A similar thing happened to Silvergate Bank. The bank had become primarily cryptocurrency focused and its income dropped significantly after the downturn of the market. In 2022, Silvergate also lost several high-profile clients such as cryptocurrency exchange FTX and lender Genesis. As these events unraveled, depositors started massively withdrawing their bank funds. In January 2023, the bank published its earning report which stated that $8.1B was withdrawn. On the 8th of March, Silvergate announced its intent to wind down operations and voluntarily liquidate the bank. The closure and voluntary liquidation of cryptocurrency-friendly banks may become an issue in the future. Cryptocurrency organizations still need access to liquidity, bank accounts and on- and off-ramps in order to operate. Although the aforementioned banks have a close relationship with the market, the failure in this case was due to poor risk management and mismanagement of user funds.

Core CPI remains high

On the 14th of March, the latest US Consumer Price Index (CPI) was published and prior to the meeting, the Bitcoin price increased from $24K to $25K. The CPI numbers of last month were disappointing as the numbers were higher than expected, however, still continuing their downward trend. The latest CPI numbers were well in line with expectations and came in at 0.4% m/m and at 6.0% y/y .Conversely, the Core CPI m/m, the change in the price of goods and services excluding energy and food, was higher than forecasted.

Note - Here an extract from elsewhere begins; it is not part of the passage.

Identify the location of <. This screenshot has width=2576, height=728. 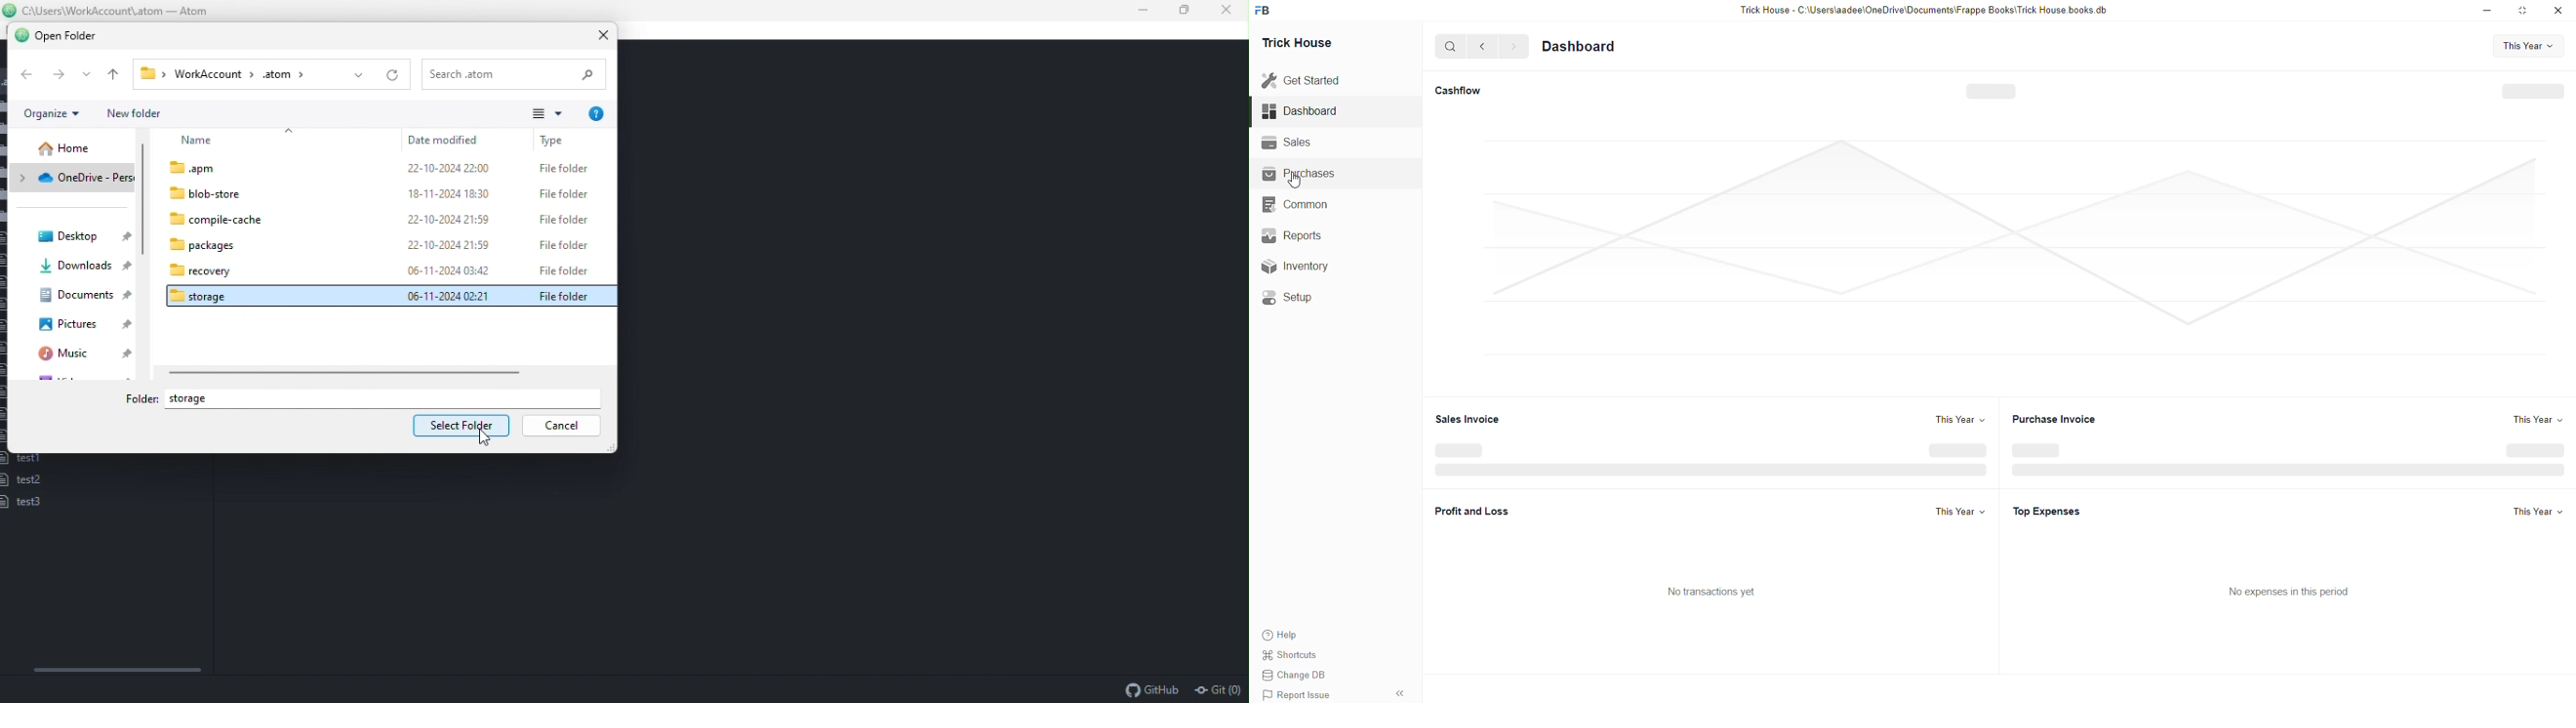
(1479, 46).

US Core CPI increasing again

Currently, the US market is still experiencing high inflation. Although the overall figure is decreasing, the Core CPI seems more persistent. Energy prices are an important component of the overall inflation rate, but they are slowly decreasing as the winter comes to an end. However, we still see rising prices persisting in other aspects that make up the Core inflation rate. It is still unclear whether the FOMC will continue with its aggressive campaign. Nevertheless, the market still expects a 0.25% increase on March 22nd, which would bring the interest rate to 5%. In the past week, we have seen a drastic change in sentiment, which has been fluctuating from day to day. With the collapse of the first American banks, some even expected the FOMC to begin lowering interest rates. In the coming week, we will learn more about the impact of the downfall of SVB and the decision that the FOMC will make.

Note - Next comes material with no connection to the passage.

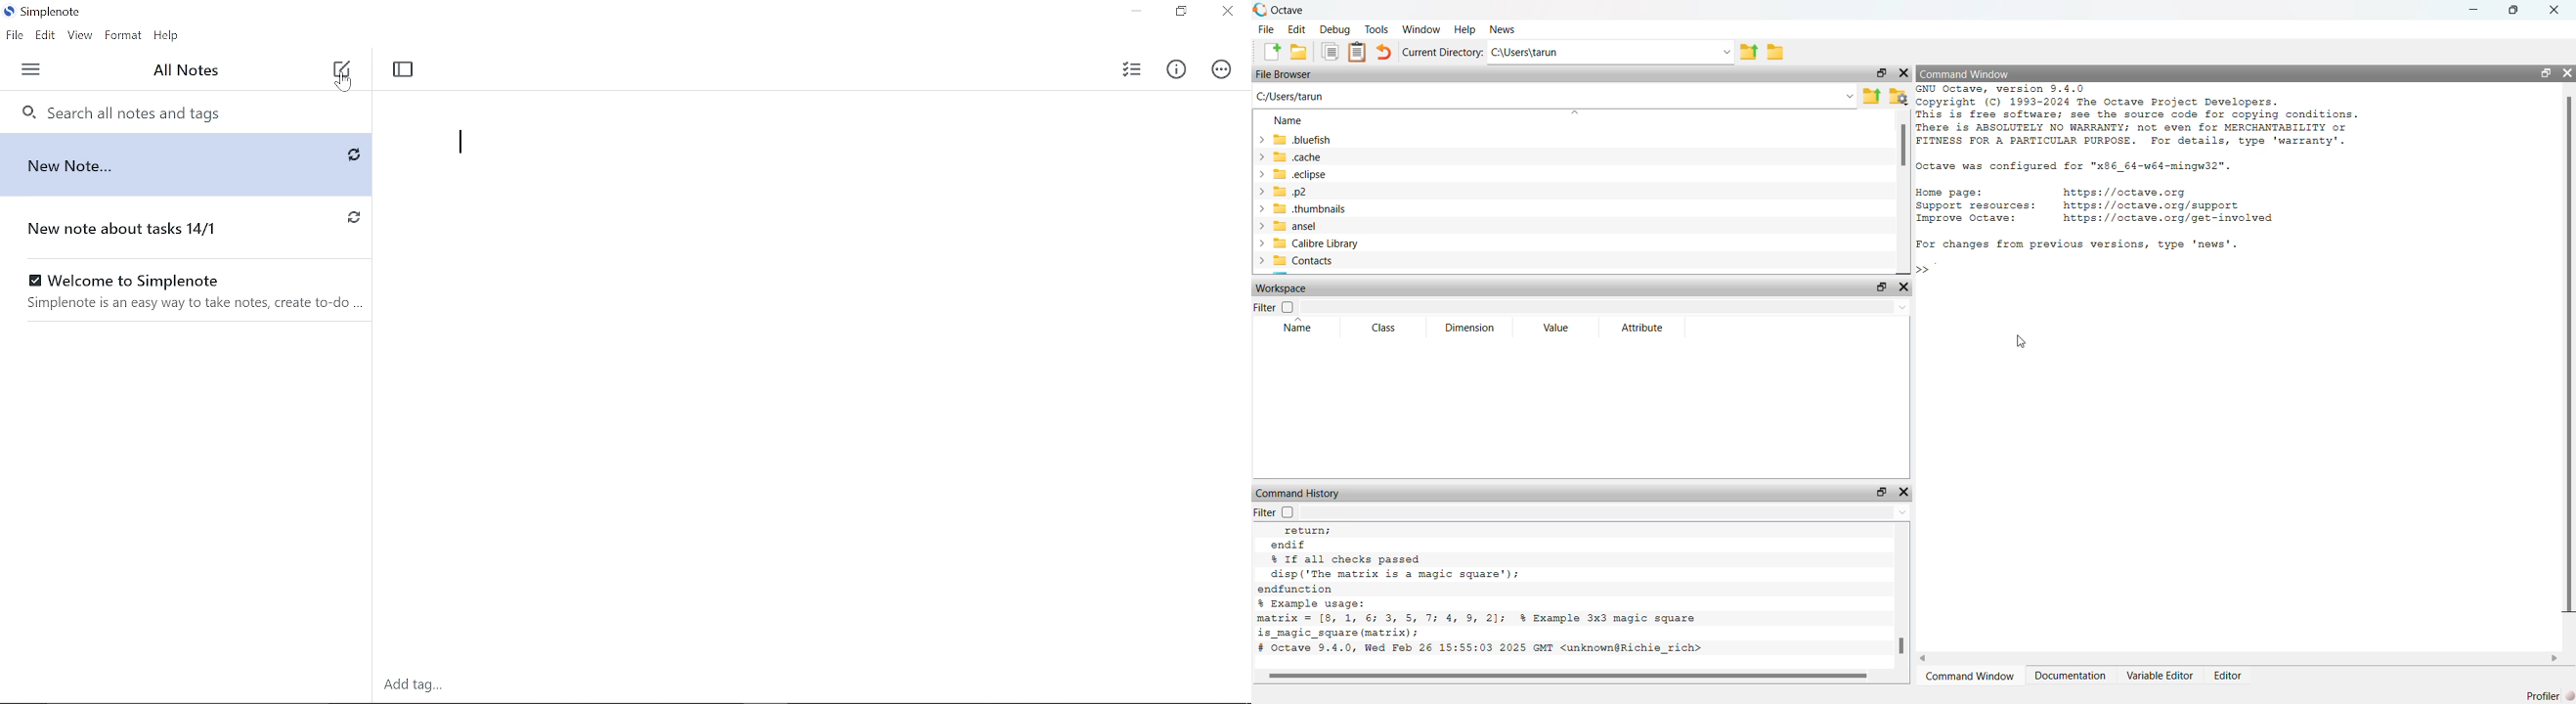  Describe the element at coordinates (32, 69) in the screenshot. I see `Menu` at that location.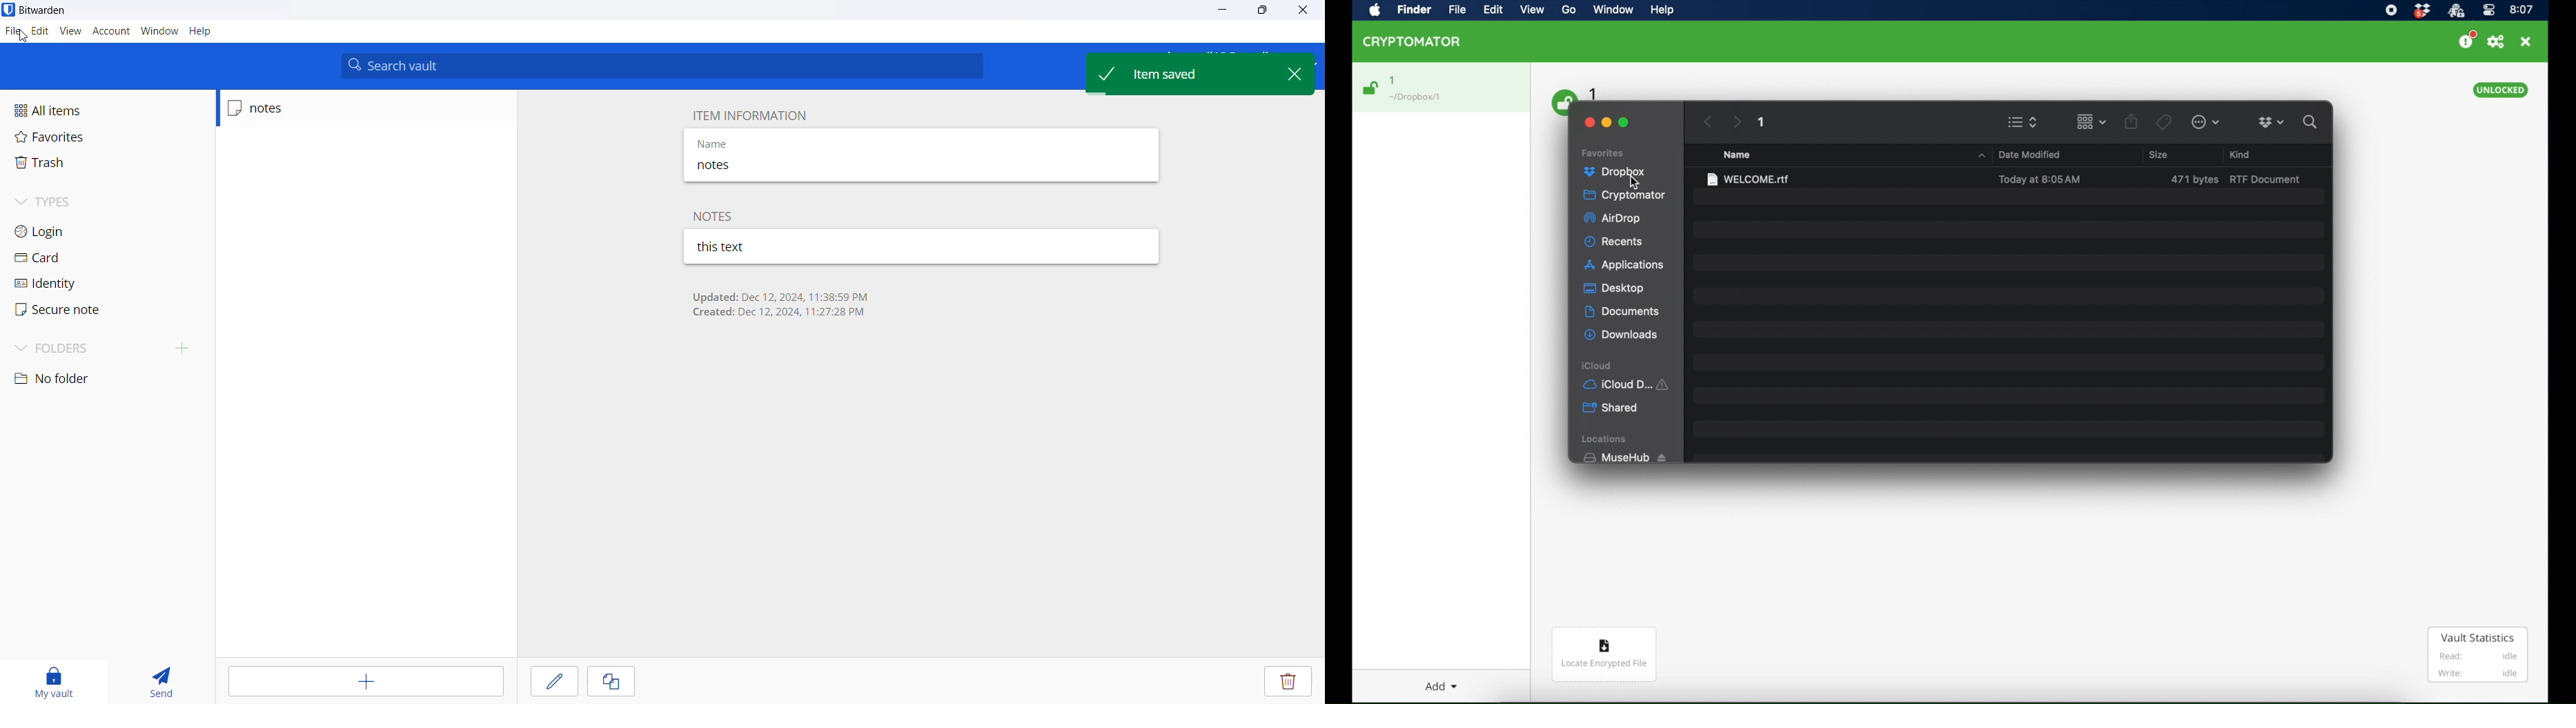 The image size is (2576, 728). What do you see at coordinates (779, 296) in the screenshot?
I see `updated: Dec 12, 2024 11:38:59 PM` at bounding box center [779, 296].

European Central Bank tightens further

On the 16th of March, the European Central Bank announced that the interest rate will be increased by another 0.5%, bringing the rate to 3.5%. During the first quarter of 2023, inflation across the eurozone surged again reaching levels of 8% and 9.3% in the Netherlands and Germany, respectively. Currently, inflation is still remaining quite high and with periods it swings back up throughout the eurozone. The expectations are that the ECB will continue its hike campaign as the Core CPI continues to increase. In 2022, the ECB discussed that inflation was mainly caused by energy and food prices, the Core CPI illustrates that it might not be the case.

After the publication of the interest rate, the ECB released a statement concerning monetary policy. Overall, the ECB has confidence that European Banks are able to withstand this interest hike and that they are more financially healthy and shockproof in comparison to 2008. However, the ECB did mention in their statement that they are ready to respond when necessary, which undermines the previously mentioned confidence.